• _TASK 1_: Decide whether each statement agrees with the Indian Summer column: (a) the writer took a 79-degree temperature reading in the woods on Sunday; (b) the American Meteorological Society uses the name Old Wives' Summer; (c) the first inhabitants called the continent Hah-nu-nah. Answer yes or no for each, quoting the deciding words of the column.

• _PASSAGE SHOWN_:

It’s November times like these – I took a 79-degree temp reading in the woods on Sunday – that visions of mistletoe begin dancing in our heads. Just kidding. Hell, there are still a whopping 40-some shopping days left until Christmas.
What first dances to mind within mid-fall warmth is the age-worn concept of Indian Summer, though that now flushes out the multihued bird of political correctness. Indeed, the eons-old term reveals a quiet bias. The peoples we call Indians were dubbed so through incredible misreads by explorers crossing the Atlantic in hope of seeing the “Great Wall of India.” Yes, early explorers pretty much had it all wrong.
So, how can we become rightfully and sensitively PC during unseasonable warm spells? I’ll herefore vie to rename such weather events Native American Summer. But wait again, Kimosabe. “American” is clearly derived from the nonindigenous Italian explorer Amerigo Vespucci – and Vespucci Summer sounds ridiculous.
To be politically true to the truest forefathers of this land, warm autumnal air masses should be based on the name given the land by its first inhabitants: Turtle Island.
Our indigenous forefounders believed that now-North America was built by very energetic muskrats who swam down to the ocean bottom, brought material back to the surface, and placed it on the back of a passing turtle. They called the continent Hah-nu-nah. So, it’s settled. You can now sit back, sipping outdoor coffee at How You Brewin, and luxuriate in a Turtle Island/Hah-nu-nah Summer.
Surely, I moderately jest. However, did you know there is already a variety pack of names when it comes to what I’ll backtrackedly call Indian Summer? Among bandied-about names are Second Summer (American Meteorological Society), Old Wives’ Summer, St. Martin’s summer, St. Luke’s summer and Halcyon Days. Even Billy Shakespeare got in on the name-that-warmth fun. In “Henry IV,” Part 1, the bard called it “All Halloween Summer.”

(Data for locating words and elements)
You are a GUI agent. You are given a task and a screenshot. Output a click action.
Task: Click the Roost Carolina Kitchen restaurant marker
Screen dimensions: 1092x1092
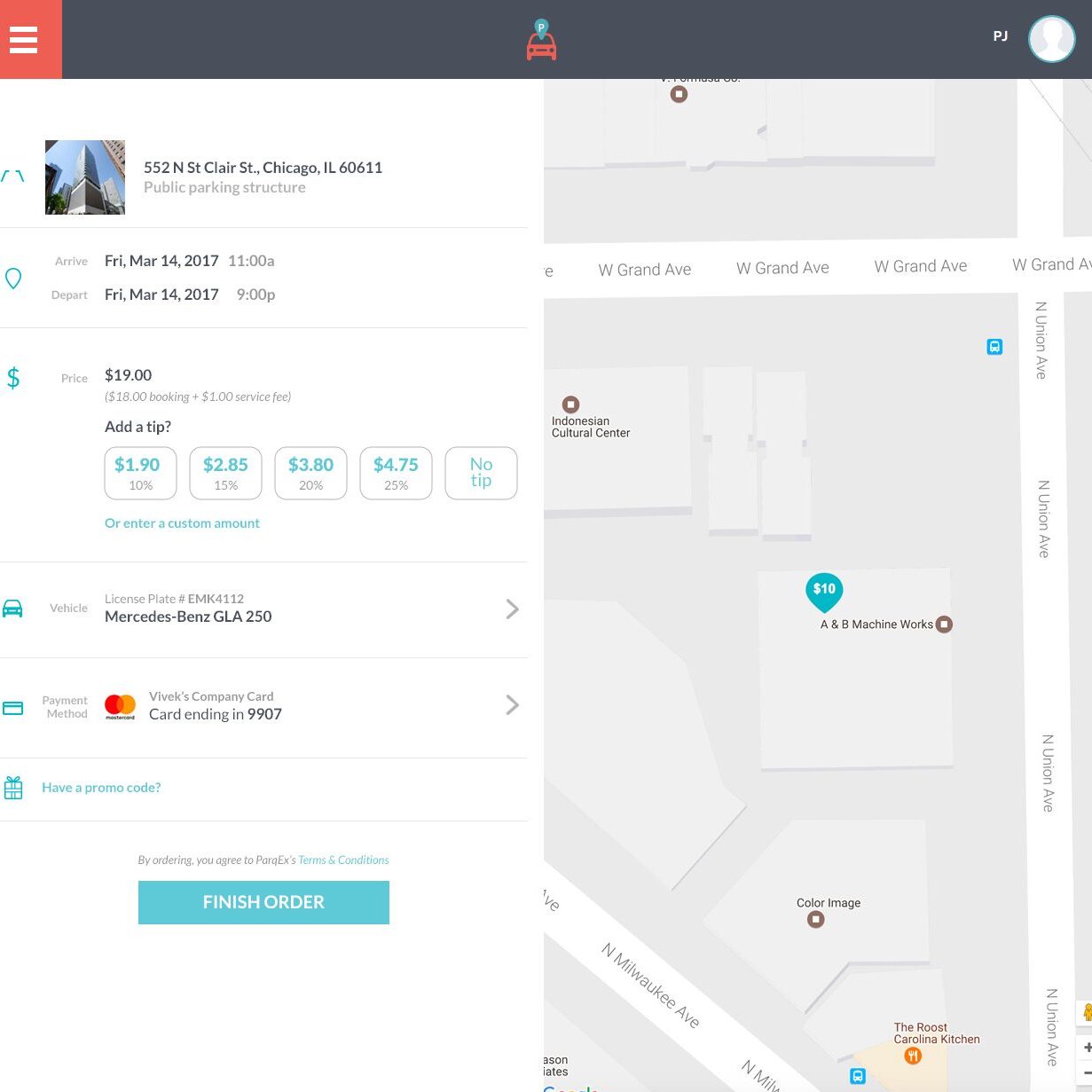click(x=912, y=1056)
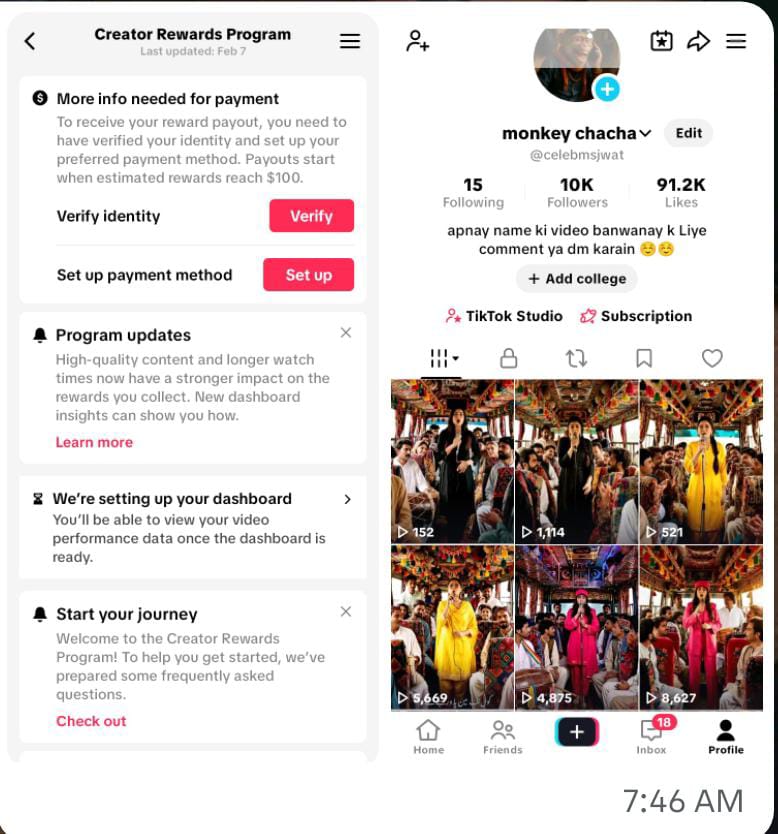This screenshot has width=778, height=834.
Task: Open the Learn more link
Action: (94, 442)
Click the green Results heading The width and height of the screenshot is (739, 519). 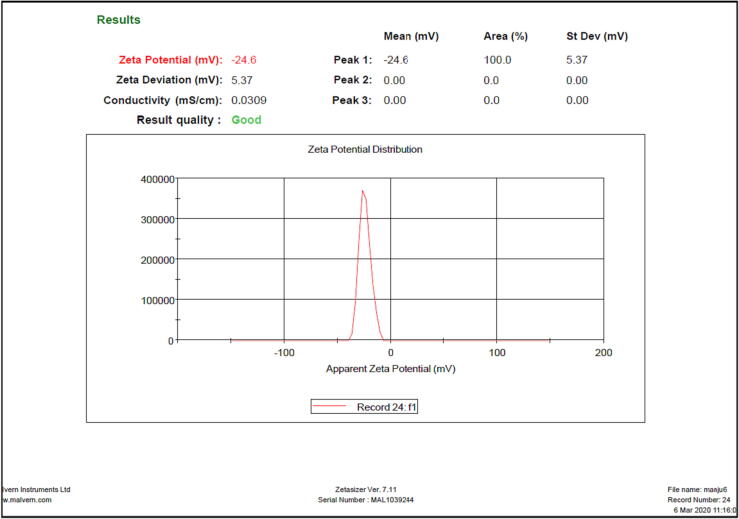(x=118, y=20)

• _TASK 2_: Rename "GUI agent" to "interface agent" in the listing, from its start through the line holding "Action: (94, 442)", both ends included, and change nothing else. Give only those lines, leaving out the pictures.

• _SOLUTION 1_:
(a) Yes: "I took a 79-degree temp reading in the woods on Sunday"
(b) No: "Second Summer (American Meteorological Society)"
(c) Yes: "They called the continent Hah-nu-nah."

• _SOLUTION 2_:
You are a interface agent. You are given a task and a screenshot. Output a click action.
Task: Click the Roost Carolina Kitchen restaurant marker
Screen dimensions: 1092x1092
click(x=912, y=1056)
This screenshot has width=778, height=834.
Task: Open the Learn more link
Action: (94, 442)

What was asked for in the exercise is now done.